Patient story from Kismayo, Somalia
February 12, 2012
Four-year old Khalif has been under treatment in MSF’s in-patient therapeutic feeding centre in the southern Somali town of Kismayo for just over two weeks when his mother, Abshiro Gedi, tells his remarkable story.
The family lives in Mayondo village, around 60 kms. North of Kismayo, in an area that has been heavily affected by the ongoing crisis in Somalia. Two of Khalif’s brothers recently died because of complications arising from measles, and Khalif and his sister were also suffering the same disease. When one of Abshiro’s brothers, who lives in Kismayo, heard the bad news about his nephews deaths and illness, he hurried to Mayando to bring the two remaining sick kids to MSF’s therapeutic feeding centre for malnourished children in Kismayo.
Once there, Khalif was admitted as he had signs of severe malnutrition “Today the child is completely different than that day he was admitted,” explained Abdirasak Sheikh Abdiwahab, MSF Project Coordinator Assistant in Kismayo’s centre for malnourished children. “Cases like this who improve quickly are many, not only Khalif, but this is a [good example of the conditions people face here].”

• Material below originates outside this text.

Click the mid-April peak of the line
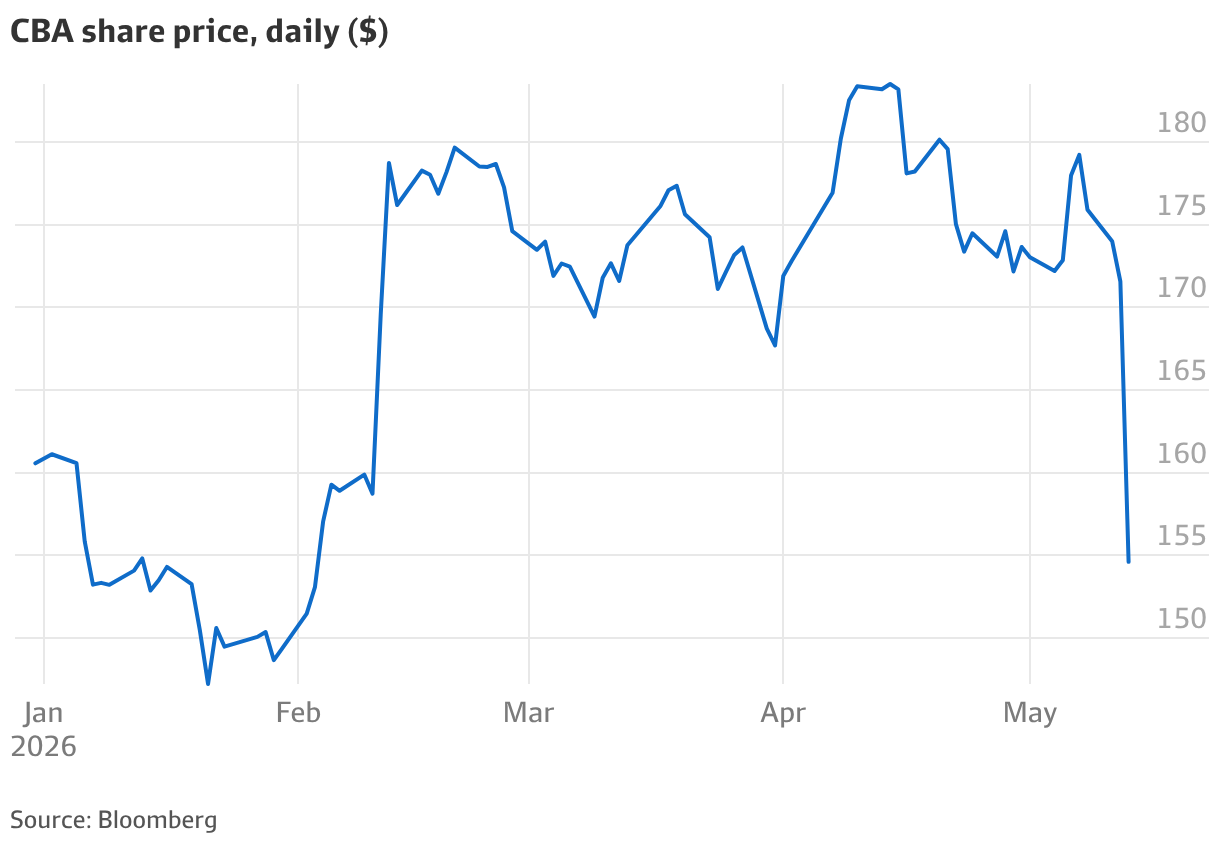The image size is (1220, 846). [890, 84]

With the current and still ongoing humanitarian crisis in Somalia hitting the southern regions hardest, MSF opened a therapeutic feeding centre for children under the age of five in the city of Kismayo, aiming to curb child malnutrition and mortality in the city and its surroundings. Children this age are most at risk of dying from malnutrition. Since opening this centre in November 2011, MSF has treated over 300 children, with an average of 50 under treatment at any time.
MSF has worked continuously in Somalia since 1991 and currently provides free medical care in eight regions. Over 1,400 Somali staff, supported by approximately 100 staff in Nairobi, provide free primary healthcare, surgery, treatment for malnutrition, as well as support to displaced people through health care, water supply and relief items distributions in nine locations in South- and Central-Somalia. MSF is also providing medical care to Somali refugees in Kenya and Ethiopia.